## Work required
Using the data beneath this instruction, retype only the lines from the one that contains "Task: Select the Site Kit plugin option" down to the one that contains "You are a computer-use agent. This", both included, exactly as they appear.
*** Opening Source material ***
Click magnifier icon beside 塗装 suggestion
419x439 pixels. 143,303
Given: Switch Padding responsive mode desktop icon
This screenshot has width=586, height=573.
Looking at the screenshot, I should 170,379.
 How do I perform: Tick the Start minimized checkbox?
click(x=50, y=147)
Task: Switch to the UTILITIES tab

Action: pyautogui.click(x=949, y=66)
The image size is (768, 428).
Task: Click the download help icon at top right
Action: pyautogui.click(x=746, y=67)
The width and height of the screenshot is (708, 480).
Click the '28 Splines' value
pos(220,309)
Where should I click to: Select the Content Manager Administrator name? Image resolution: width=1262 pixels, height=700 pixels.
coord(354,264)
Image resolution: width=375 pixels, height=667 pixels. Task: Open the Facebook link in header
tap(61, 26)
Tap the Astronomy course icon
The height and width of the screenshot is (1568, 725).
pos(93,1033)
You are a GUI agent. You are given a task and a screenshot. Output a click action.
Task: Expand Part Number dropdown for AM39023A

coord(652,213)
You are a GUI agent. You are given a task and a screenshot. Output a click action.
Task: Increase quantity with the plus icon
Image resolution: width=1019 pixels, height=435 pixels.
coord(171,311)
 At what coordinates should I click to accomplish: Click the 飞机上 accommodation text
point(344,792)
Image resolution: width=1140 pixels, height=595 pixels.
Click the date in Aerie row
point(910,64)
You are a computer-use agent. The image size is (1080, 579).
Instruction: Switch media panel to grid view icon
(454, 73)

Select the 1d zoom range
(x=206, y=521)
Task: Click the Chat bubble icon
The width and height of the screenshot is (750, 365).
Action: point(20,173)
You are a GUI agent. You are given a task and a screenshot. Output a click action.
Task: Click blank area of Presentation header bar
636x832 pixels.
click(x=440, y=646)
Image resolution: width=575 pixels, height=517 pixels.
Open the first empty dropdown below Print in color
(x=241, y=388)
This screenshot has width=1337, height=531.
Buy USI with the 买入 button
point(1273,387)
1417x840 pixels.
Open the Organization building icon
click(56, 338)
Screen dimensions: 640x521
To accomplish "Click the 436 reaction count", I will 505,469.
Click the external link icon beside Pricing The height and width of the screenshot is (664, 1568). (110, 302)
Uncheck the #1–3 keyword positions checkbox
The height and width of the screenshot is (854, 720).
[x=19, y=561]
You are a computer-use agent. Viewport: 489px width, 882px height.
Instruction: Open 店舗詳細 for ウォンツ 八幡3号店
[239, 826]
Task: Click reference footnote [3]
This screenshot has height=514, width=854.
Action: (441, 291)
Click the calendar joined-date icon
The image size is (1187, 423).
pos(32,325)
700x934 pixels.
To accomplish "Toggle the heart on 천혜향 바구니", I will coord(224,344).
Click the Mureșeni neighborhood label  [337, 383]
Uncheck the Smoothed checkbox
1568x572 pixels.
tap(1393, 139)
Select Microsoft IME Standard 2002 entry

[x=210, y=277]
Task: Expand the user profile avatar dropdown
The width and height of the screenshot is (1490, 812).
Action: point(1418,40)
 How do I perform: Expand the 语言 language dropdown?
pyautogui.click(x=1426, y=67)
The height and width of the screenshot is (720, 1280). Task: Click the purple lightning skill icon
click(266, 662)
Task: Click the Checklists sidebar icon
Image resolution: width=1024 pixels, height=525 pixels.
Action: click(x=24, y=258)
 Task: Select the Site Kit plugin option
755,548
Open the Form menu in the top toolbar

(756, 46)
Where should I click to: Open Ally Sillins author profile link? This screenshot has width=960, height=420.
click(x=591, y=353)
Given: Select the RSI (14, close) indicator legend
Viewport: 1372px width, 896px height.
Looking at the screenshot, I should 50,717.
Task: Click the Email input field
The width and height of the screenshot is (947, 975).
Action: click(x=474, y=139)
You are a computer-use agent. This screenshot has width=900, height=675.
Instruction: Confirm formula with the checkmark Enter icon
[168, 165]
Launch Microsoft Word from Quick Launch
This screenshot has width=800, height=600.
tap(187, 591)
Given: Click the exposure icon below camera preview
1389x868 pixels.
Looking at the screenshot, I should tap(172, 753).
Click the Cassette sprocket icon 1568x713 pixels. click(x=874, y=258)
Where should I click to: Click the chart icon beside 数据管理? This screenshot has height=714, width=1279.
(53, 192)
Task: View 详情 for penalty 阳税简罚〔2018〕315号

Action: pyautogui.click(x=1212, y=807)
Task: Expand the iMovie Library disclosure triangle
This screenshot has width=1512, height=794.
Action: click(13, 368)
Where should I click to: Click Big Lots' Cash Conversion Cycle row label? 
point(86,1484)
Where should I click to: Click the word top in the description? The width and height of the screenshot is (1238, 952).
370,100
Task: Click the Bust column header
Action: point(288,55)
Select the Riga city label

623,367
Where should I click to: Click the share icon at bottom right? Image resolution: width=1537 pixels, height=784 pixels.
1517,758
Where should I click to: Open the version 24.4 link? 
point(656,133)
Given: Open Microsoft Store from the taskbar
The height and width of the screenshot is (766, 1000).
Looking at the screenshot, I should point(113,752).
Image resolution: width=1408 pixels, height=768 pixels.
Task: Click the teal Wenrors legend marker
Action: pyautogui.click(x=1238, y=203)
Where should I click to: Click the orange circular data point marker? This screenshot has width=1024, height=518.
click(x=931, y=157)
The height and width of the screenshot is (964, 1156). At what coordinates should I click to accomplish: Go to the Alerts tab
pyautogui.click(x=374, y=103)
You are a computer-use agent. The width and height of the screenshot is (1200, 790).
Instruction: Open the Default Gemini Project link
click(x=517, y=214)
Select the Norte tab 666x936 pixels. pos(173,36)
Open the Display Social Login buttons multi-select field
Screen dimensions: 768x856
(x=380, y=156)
*** Closing Source material ***
## Solution for this exercise
 Task: Select the Site Kit plugin option
755,548
Open the Form menu in the top toolbar

(756, 46)
Where should I click to: Open Ally Sillins author profile link? This screenshot has width=960, height=420.
click(x=591, y=353)
Given: Select the RSI (14, close) indicator legend
Viewport: 1372px width, 896px height.
Looking at the screenshot, I should 50,717.
Task: Click the Email input field
The width and height of the screenshot is (947, 975).
Action: click(x=474, y=139)
You are a computer-use agent. This screenshot has width=900, height=675.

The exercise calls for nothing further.